Opening her eyes, she could see a dog and an old Indian standing in the entrance of the small cave. At first he did not speak, but in his eyes she could see concern and compassion. This was Marjorie’s first meeting with Makai and many years later she wrote the following narrative:

“His hair was silver-grey and long, very coarse. His hands were calloused and his skin was wrinkled. He stood just five foot in height and somewhat bent forward. He wore nothing more than a loin cloth and some kind of a fur blanket for protection against the early morning cold. He carried three bags around his waist, colorfully painted. On his feet he wore deerskin moccasins. On his right side he carried a beautifully ornamented knife. He spoke with broken English  extremely difficult to understand at first.”
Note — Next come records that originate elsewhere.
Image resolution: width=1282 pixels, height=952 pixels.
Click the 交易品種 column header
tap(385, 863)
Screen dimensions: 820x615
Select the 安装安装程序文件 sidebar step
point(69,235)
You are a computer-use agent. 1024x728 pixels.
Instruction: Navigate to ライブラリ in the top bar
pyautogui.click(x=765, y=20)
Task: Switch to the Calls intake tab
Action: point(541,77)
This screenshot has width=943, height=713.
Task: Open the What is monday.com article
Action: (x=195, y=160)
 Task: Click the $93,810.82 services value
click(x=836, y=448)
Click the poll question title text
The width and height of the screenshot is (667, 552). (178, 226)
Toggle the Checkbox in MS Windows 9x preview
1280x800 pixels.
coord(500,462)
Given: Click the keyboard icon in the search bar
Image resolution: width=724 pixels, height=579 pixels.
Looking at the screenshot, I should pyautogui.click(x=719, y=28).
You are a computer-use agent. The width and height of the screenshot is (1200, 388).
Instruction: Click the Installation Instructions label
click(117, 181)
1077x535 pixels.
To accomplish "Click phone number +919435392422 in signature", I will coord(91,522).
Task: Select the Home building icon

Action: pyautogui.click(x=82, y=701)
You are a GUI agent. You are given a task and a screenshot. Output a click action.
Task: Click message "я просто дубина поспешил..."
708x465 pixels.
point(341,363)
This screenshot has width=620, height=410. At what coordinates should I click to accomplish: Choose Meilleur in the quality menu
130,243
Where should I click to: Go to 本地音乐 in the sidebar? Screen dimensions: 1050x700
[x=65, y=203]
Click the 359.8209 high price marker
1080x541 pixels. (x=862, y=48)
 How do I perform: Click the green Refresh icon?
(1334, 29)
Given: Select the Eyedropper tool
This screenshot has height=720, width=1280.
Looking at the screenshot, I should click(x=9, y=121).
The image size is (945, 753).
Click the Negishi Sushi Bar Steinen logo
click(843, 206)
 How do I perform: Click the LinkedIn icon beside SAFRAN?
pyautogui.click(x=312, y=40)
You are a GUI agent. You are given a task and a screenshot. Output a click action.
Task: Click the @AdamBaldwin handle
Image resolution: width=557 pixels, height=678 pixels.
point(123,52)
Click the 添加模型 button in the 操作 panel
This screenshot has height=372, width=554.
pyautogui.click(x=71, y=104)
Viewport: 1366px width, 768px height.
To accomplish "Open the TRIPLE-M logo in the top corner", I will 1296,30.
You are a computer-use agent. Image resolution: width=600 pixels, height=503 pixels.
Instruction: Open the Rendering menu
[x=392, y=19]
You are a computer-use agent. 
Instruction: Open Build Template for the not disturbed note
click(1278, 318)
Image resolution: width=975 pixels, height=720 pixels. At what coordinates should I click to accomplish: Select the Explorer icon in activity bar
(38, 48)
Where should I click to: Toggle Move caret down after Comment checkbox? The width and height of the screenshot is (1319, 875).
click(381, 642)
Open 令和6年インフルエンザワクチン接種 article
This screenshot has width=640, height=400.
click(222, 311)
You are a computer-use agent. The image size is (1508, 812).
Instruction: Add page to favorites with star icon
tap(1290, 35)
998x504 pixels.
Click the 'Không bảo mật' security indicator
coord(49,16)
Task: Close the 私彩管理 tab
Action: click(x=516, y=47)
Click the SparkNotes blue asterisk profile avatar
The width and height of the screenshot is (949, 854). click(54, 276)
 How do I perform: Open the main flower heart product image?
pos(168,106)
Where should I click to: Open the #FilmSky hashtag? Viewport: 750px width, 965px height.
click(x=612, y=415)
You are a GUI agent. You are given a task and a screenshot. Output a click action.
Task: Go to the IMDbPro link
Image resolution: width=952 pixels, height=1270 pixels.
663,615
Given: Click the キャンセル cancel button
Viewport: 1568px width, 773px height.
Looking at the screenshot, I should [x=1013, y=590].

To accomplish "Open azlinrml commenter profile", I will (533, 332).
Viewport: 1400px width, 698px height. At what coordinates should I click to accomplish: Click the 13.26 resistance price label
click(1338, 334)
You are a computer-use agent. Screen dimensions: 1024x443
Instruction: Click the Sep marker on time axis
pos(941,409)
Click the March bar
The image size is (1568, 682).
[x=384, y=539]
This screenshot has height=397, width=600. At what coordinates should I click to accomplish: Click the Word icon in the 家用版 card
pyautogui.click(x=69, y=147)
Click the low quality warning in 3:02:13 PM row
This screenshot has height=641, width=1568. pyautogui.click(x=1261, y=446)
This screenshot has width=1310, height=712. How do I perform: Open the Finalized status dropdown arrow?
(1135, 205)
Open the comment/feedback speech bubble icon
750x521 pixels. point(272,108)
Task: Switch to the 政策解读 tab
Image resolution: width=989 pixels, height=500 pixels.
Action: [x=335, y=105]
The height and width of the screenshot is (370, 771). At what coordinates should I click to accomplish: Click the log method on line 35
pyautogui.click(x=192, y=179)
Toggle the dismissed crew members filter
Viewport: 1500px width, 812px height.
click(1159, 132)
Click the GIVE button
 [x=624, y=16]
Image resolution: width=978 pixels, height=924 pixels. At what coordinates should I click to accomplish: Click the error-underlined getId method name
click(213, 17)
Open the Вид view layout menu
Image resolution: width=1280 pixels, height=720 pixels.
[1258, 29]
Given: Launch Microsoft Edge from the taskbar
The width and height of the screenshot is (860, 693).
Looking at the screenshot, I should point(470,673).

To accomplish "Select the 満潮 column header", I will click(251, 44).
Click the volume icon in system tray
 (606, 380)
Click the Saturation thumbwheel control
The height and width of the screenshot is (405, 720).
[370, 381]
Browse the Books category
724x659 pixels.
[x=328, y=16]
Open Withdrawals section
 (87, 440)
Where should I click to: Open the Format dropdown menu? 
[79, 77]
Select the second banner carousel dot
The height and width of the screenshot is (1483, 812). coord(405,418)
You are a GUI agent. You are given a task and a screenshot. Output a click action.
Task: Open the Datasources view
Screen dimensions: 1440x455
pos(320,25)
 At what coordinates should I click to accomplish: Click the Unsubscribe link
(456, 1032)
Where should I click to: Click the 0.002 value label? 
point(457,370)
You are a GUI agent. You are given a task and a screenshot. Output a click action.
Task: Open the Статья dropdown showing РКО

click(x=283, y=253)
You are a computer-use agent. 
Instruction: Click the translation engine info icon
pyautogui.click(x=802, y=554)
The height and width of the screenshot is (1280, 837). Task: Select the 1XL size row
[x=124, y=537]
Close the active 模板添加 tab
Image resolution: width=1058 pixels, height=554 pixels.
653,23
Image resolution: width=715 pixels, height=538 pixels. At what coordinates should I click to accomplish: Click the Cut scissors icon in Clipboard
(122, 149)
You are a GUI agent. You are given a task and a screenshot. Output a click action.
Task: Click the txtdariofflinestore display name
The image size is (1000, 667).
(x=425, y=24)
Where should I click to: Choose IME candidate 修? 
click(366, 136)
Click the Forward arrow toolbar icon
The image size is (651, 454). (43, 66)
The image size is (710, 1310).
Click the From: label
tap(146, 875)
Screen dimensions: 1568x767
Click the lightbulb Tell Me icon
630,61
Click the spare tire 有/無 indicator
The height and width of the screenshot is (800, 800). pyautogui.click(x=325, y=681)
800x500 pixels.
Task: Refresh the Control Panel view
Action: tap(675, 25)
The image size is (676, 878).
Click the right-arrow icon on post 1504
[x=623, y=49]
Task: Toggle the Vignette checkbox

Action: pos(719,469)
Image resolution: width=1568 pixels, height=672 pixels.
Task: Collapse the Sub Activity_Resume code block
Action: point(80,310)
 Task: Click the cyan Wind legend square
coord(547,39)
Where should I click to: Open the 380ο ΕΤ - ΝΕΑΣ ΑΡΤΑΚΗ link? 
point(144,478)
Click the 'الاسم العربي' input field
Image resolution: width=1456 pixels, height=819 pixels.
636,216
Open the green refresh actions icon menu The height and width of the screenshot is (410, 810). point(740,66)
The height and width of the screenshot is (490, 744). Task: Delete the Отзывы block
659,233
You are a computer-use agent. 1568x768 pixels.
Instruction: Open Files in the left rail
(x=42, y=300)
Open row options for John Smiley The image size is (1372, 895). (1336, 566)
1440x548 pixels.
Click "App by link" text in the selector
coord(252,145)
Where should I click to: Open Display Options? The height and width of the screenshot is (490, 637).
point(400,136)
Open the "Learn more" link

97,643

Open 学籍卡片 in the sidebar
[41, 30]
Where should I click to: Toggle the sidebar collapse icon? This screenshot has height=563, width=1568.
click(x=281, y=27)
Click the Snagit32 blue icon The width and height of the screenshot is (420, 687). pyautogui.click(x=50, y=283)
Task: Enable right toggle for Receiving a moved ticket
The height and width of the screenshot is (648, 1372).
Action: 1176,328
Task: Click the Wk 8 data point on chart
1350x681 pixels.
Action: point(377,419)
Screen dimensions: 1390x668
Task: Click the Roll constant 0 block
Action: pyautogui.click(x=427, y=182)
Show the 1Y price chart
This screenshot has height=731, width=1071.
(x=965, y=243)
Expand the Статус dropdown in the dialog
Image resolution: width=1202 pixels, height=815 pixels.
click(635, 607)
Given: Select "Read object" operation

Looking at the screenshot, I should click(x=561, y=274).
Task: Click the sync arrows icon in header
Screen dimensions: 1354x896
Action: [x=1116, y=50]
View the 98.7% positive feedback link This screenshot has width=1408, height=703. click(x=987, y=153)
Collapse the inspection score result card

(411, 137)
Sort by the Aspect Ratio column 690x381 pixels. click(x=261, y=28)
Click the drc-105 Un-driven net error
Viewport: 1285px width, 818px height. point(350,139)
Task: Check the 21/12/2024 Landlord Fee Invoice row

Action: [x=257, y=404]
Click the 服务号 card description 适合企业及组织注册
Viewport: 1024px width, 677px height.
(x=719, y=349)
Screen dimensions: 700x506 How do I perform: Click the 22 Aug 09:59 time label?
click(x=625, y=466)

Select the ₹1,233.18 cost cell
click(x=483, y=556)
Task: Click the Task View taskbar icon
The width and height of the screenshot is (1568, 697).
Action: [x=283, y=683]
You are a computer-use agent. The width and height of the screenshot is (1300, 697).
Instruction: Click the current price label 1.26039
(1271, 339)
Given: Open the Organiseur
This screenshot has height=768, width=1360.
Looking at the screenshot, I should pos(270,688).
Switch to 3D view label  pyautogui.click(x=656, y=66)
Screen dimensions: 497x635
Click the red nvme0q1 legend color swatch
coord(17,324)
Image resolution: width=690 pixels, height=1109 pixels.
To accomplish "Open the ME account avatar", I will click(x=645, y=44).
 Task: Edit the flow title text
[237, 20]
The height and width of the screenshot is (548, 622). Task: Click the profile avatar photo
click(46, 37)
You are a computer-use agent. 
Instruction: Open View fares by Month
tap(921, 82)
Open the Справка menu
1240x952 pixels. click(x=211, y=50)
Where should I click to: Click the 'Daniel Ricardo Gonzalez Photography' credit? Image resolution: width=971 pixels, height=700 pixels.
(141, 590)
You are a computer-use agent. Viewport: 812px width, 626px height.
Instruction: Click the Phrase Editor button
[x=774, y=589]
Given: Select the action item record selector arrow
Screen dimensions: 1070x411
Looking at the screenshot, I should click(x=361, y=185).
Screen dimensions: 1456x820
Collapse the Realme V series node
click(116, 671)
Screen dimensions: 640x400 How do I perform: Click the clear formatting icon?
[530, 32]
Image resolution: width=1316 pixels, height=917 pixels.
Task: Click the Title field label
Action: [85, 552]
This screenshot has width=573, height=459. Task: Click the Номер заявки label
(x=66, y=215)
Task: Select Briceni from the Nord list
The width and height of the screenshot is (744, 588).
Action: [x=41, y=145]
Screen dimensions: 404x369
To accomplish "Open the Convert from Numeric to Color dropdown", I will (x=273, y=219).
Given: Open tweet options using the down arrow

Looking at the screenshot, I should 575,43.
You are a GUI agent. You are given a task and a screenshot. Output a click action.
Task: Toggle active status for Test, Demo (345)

Marjorie further wrote, “When I realized I was plucked from the jaws of death, a surge of new energy returned to my body. Slowly we conversed and I tried to explain why I was seeking his help. He told me to lie and rest, he would soon return for me. The old medicine man commanded his dog to stay with me.

Soon he returned with some small branches and twigs to build a fire. He then heated a small bowl of herb broth that soon began to steam. When the broth was warm he had me drink it. As we sat and struggled to communicate with each other, my strength began to return. He asked me to follow him to his camp. He said I would be safe there and welcome for as long as I wanted to stay.”

She continued, “Makai’s camp was located in a small canyon just west of Weaver’s Needle. The old man lived in a cave and part of a brush lean-to. He had water stored in goat-skin bags hanging from a Mesquite tree branch. As I looked the camp over I couldn’t imagine myself living here the rest of my life, but anything was better than the lunger camp.

“After a couple of weeks I made a choice to remain with Makai and his wilderness homeland. The freedom of the mountains was far better than the isolation of the camp. I roamed the Superstitions with Makai, enjoying every minute of it. I would have remained his disciple forever, but on the morning of December 10, 1900, I tried to wake Makai and I found that his spirit had left his body. He was dead!”

It was January 1901 before Marjorie McNulty finally made her way back to Chicago. She married a young mining engineer in 1906 and moved to South Africa. Marjorie had found her health in the Superstition Mountains of Arizona with the guidance of Makai. He had helped return her to a productive life.

Marjorie McNulty passed away in 1954 leaving behind a legacy on the Superstition Mountains in the form of a diary. Her story is another of the endless tales about the Superstition Wilderness Area.